The movement from one season to the next dares us to let go of the old and welcome the new. It challenges us to trust that regardless of where we are in life or what situations may be happening, there is something essential for us about this time. Savoring each season involves us being in the present moment and not living for yesterday or tomorrow but right now. I know that when I remind myself to be mindful and pay attention there are so many things I notice that typically get overlooked. I notice a child’s carefree laughter, I notice the stranger that just gave me a warm smile, I notice how difficult the moment is and that I’m actually getting through it, I notice what I love about this time in my life, I notice what I need…I notice. So often all of these little moments in life get disregarded and we feel like we are just rushing through the days.


The challenge of being present for each season in our lives does not discount the fact that there are some that are more pleasant than others. There are seasons we will look back on with lovely memories and seasons we will long to put behind us. The importance is being able to fall away from the safety of the last season and eagerly anticipate what lies ahead, for this is how we truly grow. There is a great transformation that occurs in our lives as we realize that regardless of the season we can handle it. That in each season there is something intended for us, something for us to know, learn, challenge or even a joy to simply revel in. In each and every season we have the gift of the strength within us.
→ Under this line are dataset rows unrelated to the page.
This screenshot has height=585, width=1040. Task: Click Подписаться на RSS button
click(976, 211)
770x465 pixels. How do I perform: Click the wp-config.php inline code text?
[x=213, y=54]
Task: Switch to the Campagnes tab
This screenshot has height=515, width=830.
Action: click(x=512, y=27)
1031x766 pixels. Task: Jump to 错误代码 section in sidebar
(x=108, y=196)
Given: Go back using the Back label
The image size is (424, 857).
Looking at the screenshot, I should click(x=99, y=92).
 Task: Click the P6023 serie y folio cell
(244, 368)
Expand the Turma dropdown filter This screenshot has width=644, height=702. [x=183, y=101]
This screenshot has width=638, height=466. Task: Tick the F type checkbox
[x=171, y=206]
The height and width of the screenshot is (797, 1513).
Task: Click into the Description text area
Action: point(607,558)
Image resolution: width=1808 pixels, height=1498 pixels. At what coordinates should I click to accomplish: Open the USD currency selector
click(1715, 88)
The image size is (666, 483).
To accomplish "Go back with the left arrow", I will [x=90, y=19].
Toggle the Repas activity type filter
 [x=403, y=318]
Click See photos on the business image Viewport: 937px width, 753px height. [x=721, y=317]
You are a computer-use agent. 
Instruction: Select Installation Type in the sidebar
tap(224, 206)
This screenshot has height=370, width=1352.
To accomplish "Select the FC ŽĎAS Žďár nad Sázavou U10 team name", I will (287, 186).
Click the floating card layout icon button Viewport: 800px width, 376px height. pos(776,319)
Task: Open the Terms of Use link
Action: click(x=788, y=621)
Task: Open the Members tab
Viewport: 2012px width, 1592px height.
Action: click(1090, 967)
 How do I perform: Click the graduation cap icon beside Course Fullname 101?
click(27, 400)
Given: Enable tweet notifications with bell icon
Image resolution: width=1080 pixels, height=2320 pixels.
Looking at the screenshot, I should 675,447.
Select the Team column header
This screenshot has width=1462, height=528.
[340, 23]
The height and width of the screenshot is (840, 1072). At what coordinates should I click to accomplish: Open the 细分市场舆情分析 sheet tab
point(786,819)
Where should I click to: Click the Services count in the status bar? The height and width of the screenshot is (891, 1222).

So as I pack my beach bag and flip flops I am challenging myself to enjoy the bright red hues of the changing leaves and get comfortable in my favorite sweater. I know that although it can be difficult to move from a season I love, surely the one to come has much potential and promise. Perhaps Ralph Waldo Emerson says it best, “What lies behind you and what lies in front of you, pales in comparison to what lies inside you.”